À lui seul, le Liban ne peut évidemment pas décider d'une participation de Damas à un sommet économique de la Ligue arabe, organisé à Beyrouth les 19 et 20 janvier, la Syrie étant toujours suspendue de la Ligue, écrit le journal panarabe Asharq al-Awsat, commentant les négociations que mène depuis plusieurs mois le ministre libanais des Affaires étrangères Gebran Bassil avec ses homologues de certains pays arabes.

«Il y a plusieurs mois, Bassil a entamé des contacts non affichés avec quelques pays du Golfe, tels que Bahreïn et le Koweït, ainsi qu'avec l'Irak, la Palestine, la Tunisie, la Jordanie et l'Égypte sur une possibilité d'inviter la Syrie à participer au sommet économique de Beyrouth […] à l'issue de ces contacts, il a toutefois été décidé de repousser la prise de décision jusqu'en mars, lors de la prochaine réunion de la Ligue arabe», ont déclaré au journal des sources arabes proches du dossier.
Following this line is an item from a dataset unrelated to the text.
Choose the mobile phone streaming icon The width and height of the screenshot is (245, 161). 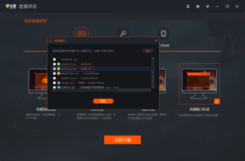click(x=164, y=34)
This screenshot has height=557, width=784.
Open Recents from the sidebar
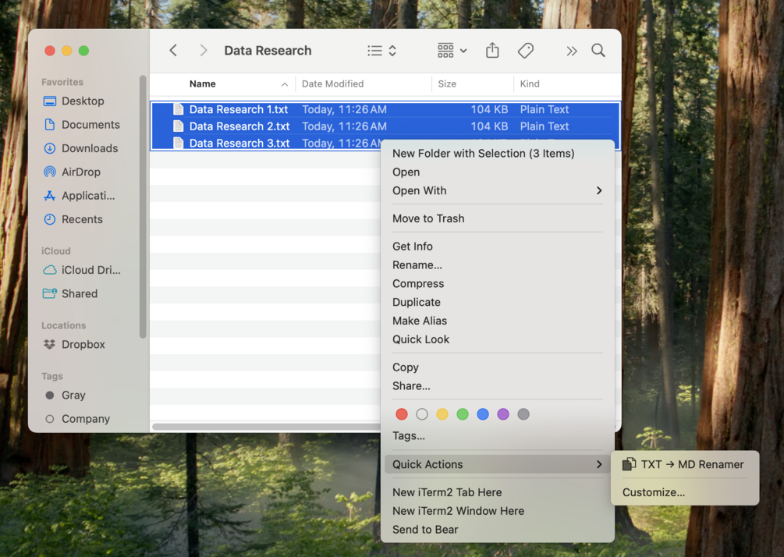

Selon ces derniers, une telle décision a été adoptée sous l'impact «des événements des deux dernières semaines», la nature de ces événements n'ayant toutefois pas été précisée.

La semaine dernière, la chaîne libanaise Al Mayadeen avait fait savoir que l'Arabie saoudite, considérée comme le principal opposant aux autorités syriennes dans le monde arabe, avait déclaré qu'elle ne s'opposait pas au retour de Damas au sein de la Ligue. Des médias avaient ensuite rapporté, se référant à des sources diplomatiques syriennes, que Damas n'allait pas solliciter son retour au sein de cette organisation.

La Syrie avait été suspendue de la Ligue des États arabe en novembre 2011 en raison des affrontements des forces gouvernementales avec l'opposition armée. Plusieurs pays arabes avaient alors rappelé leurs ambassadeurs à Damas. Les autorités syriennes avaient ensuite annoncé qu'elles rejetaient la décision des chefs de diplomatie arabes et avaient qualifié sa suspension d'illégale.